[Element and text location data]

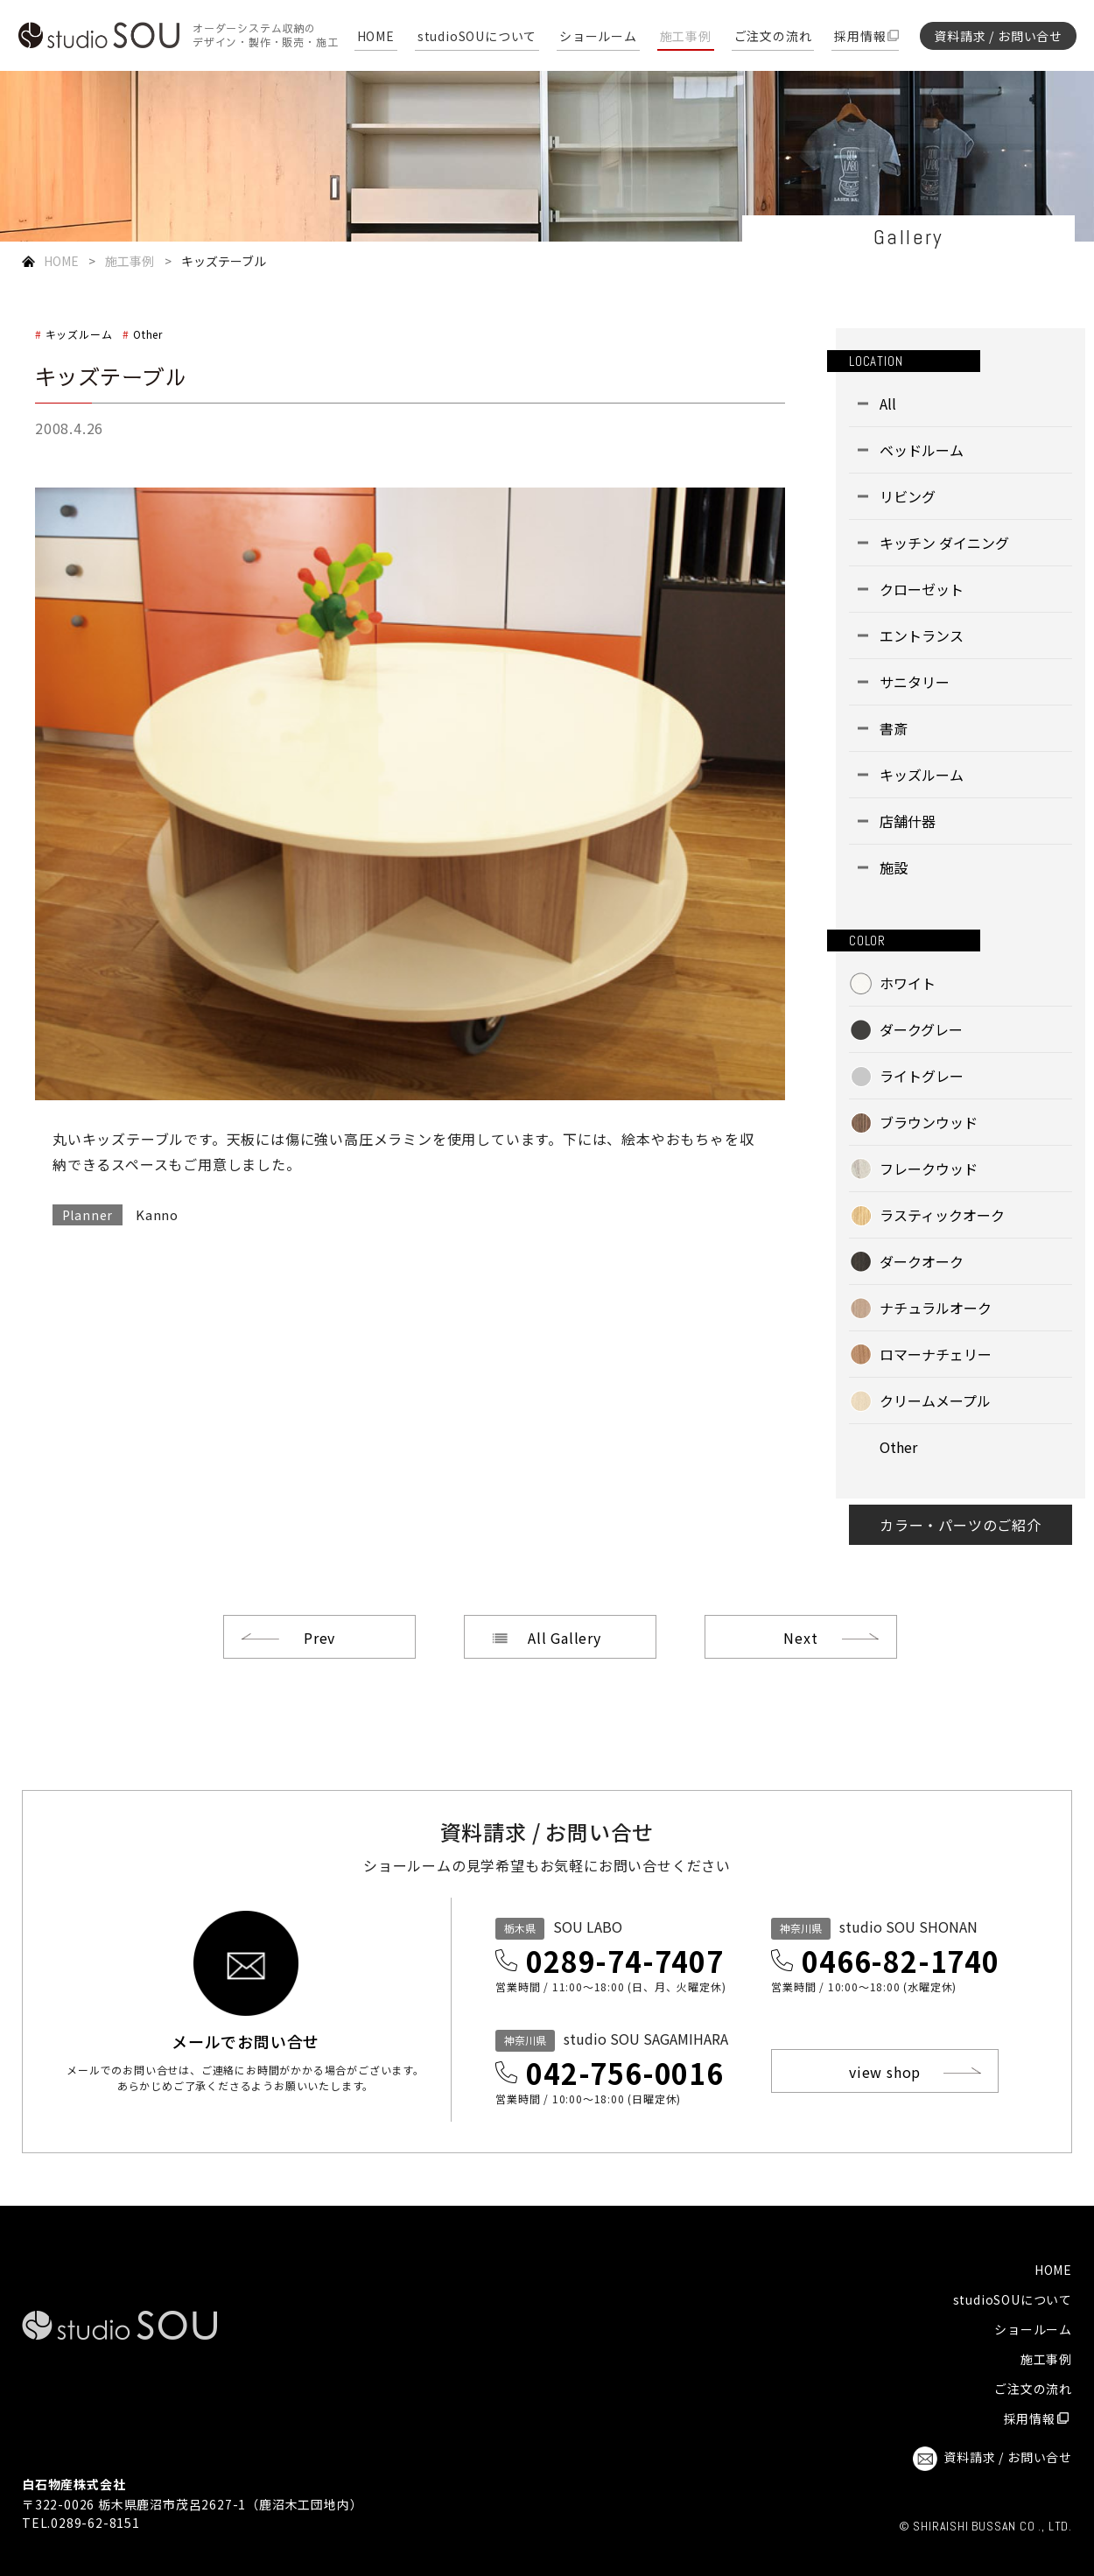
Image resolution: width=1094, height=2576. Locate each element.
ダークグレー (921, 1029)
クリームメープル (935, 1400)
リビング (908, 496)
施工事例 (686, 37)
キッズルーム (79, 333)
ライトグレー (922, 1075)
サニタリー (915, 681)
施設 (894, 867)
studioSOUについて (476, 37)
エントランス (922, 635)
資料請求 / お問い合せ (998, 36)
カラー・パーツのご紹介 (960, 1524)
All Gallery (564, 1637)
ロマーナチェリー (936, 1354)
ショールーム (598, 37)
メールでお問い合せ (245, 2039)
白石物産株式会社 (73, 2484)
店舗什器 (908, 821)
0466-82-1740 (900, 1961)
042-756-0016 (625, 2073)
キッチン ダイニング (944, 542)
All (888, 403)
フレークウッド (929, 1168)
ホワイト (908, 982)
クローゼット (922, 589)
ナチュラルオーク (936, 1307)
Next (800, 1637)
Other (148, 333)
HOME (376, 37)
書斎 (894, 728)
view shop (885, 2071)
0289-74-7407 (625, 1961)
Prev (319, 1637)
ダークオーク (922, 1261)
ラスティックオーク (942, 1214)
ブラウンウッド (929, 1122)
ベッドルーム (922, 449)
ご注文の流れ (773, 37)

Given problem
In the material above, switch "Next" to "Forward" and write the lines out again with nothing else changed. Leave out the picture line.

Solution to the problem
Image resolution: width=1094, height=2576. Locate each element.
ダークグレー (921, 1029)
クリームメープル (935, 1400)
リビング (908, 496)
施工事例 (686, 37)
キッズルーム (79, 333)
ライトグレー (922, 1075)
サニタリー (915, 681)
施設 (894, 867)
studioSOUについて (476, 37)
エントランス (922, 635)
資料請求 / お問い合せ (998, 36)
カラー・パーツのご紹介 (960, 1524)
All Gallery (564, 1637)
ロマーナチェリー (936, 1354)
ショールーム (598, 37)
メールでお問い合せ (245, 2039)
白石物産株式会社 (73, 2484)
店舗什器 (908, 821)
0466-82-1740 (900, 1961)
042-756-0016 (625, 2073)
キッチン ダイニング (944, 542)
All (888, 403)
フレークウッド (929, 1168)
ホワイト (908, 982)
クローゼット (922, 589)
ナチュラルオーク (936, 1307)
Forward (800, 1637)
Other (148, 333)
HOME (376, 37)
書斎 (894, 728)
view shop (885, 2071)
0289-74-7407 (625, 1961)
Prev (319, 1637)
ダークオーク (922, 1261)
ラスティックオーク (942, 1214)
ブラウンウッド (929, 1122)
ベッドルーム (922, 449)
ご注文の流れ (773, 37)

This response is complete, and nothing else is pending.